Source passage:
'''

When a ship, due to maintenance or repairs required, or because of its age, is worth less than the wages owed to its crew and other debtors related to its operation, unscrupulous owners are abandoning their vessels in increasing numbers.
Without funds available the vessel is unable to dock, refuel or resupply the crew, and may well be left to deteriorate in international waters becoming a potential (or real) environmental hazard. Although the MLC requires ships to carry abandonment insurance, this remains guidance rather than a requirement. Indeed, there is some evidence that the emphasis on insurance, has led to a perverse incentive to abandon on the basis that associated costs can then be covered by insurers.
For seafarers, the insurance model has left many waiting for claims to be processed and without support while needing to stay on the vessel to ensure they are eligible for any subsequent settlement. The lack of any more stringent rules on the treatment of seafarers is seen as the key problem, with insurance often partial or non-operative.

'''

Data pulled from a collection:
'''

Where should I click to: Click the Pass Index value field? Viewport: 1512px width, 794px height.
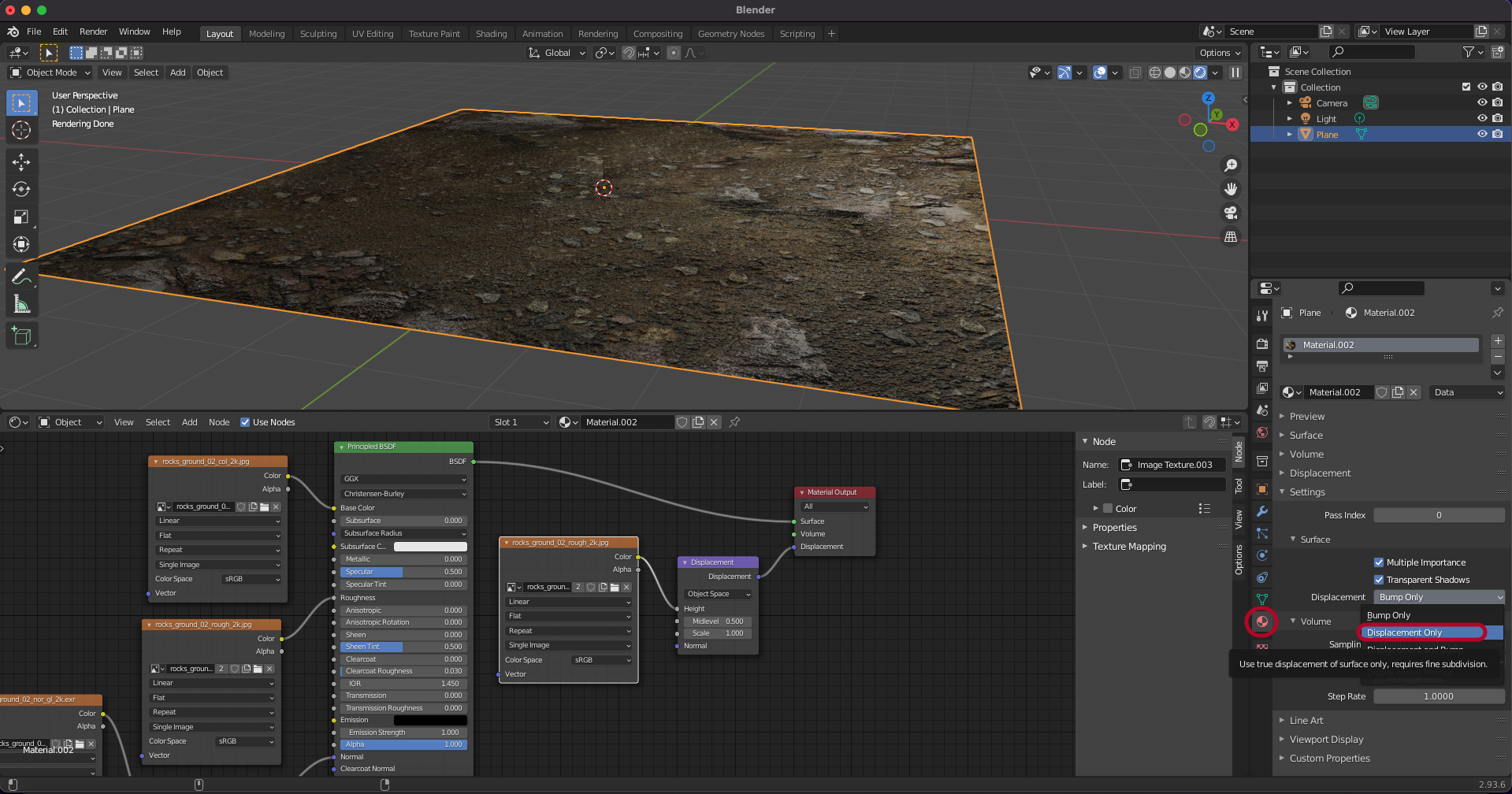point(1438,515)
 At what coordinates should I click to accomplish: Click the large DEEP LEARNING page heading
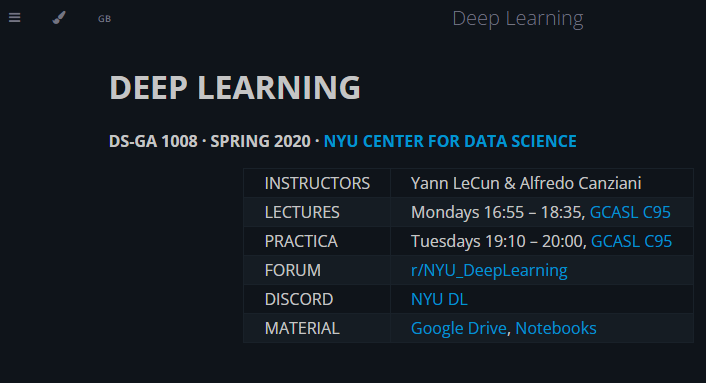[235, 87]

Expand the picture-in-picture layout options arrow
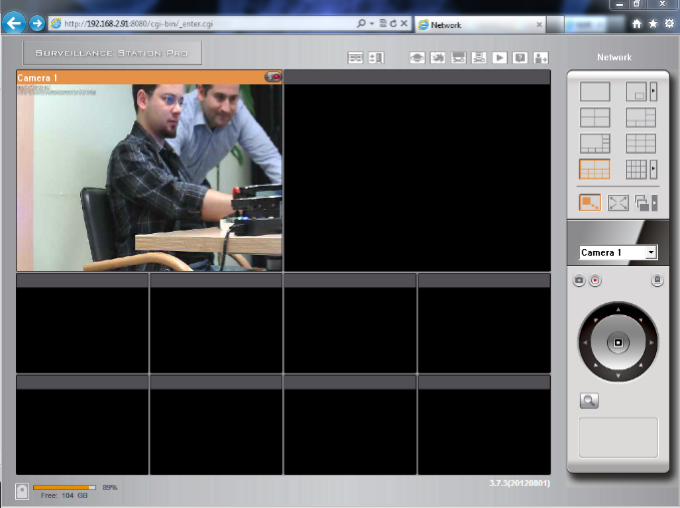pos(653,92)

'''

To do:
• A. What does the passage on abandoned ships identify as the key problem for seafarers?
• B. Extend the passage on abandoned ships, picking up after its final sentence.

Answer set:
• A. The lack of any more stringent rules on the treatment of seafarers.

• B.
As David Hammond of the NGO Human Rights at Sea, argues, the “insidious culture of seafarer abandonment is a direct result of a lack of effective enforcement of human and labour rights protections in the industry. There is still little, to no, deterrent effect or transparency”. It remains too easy to abandon seafarers with impunity when they start to become inconvenient or costly.
Although this may look like the sort of problem that stems from the character of international law as consensual and lacking formal enforcement mechanisms, a recent UK case demonstrates even when there are formal laws in place, seafarers are still vulnerable to harsh treatment by their employers.
In March 2022, P & O Ferries summarily sacked 800 staff (including seafarers) without consultation or a notice period. There were outraged pronouncements from politicians at the time, but six months later the UK Insolvency Service decided not to prosecute the firm, despite its public admission that it had calculated it would be cheaper to break the law than continue to employ its staff at the then prevailing rates.
While the legal context is different, the underlying attitude to seafarers as workers (with assumed rights) looks very similar. Laws without effective enforcement are little better than an international convention’s guidance.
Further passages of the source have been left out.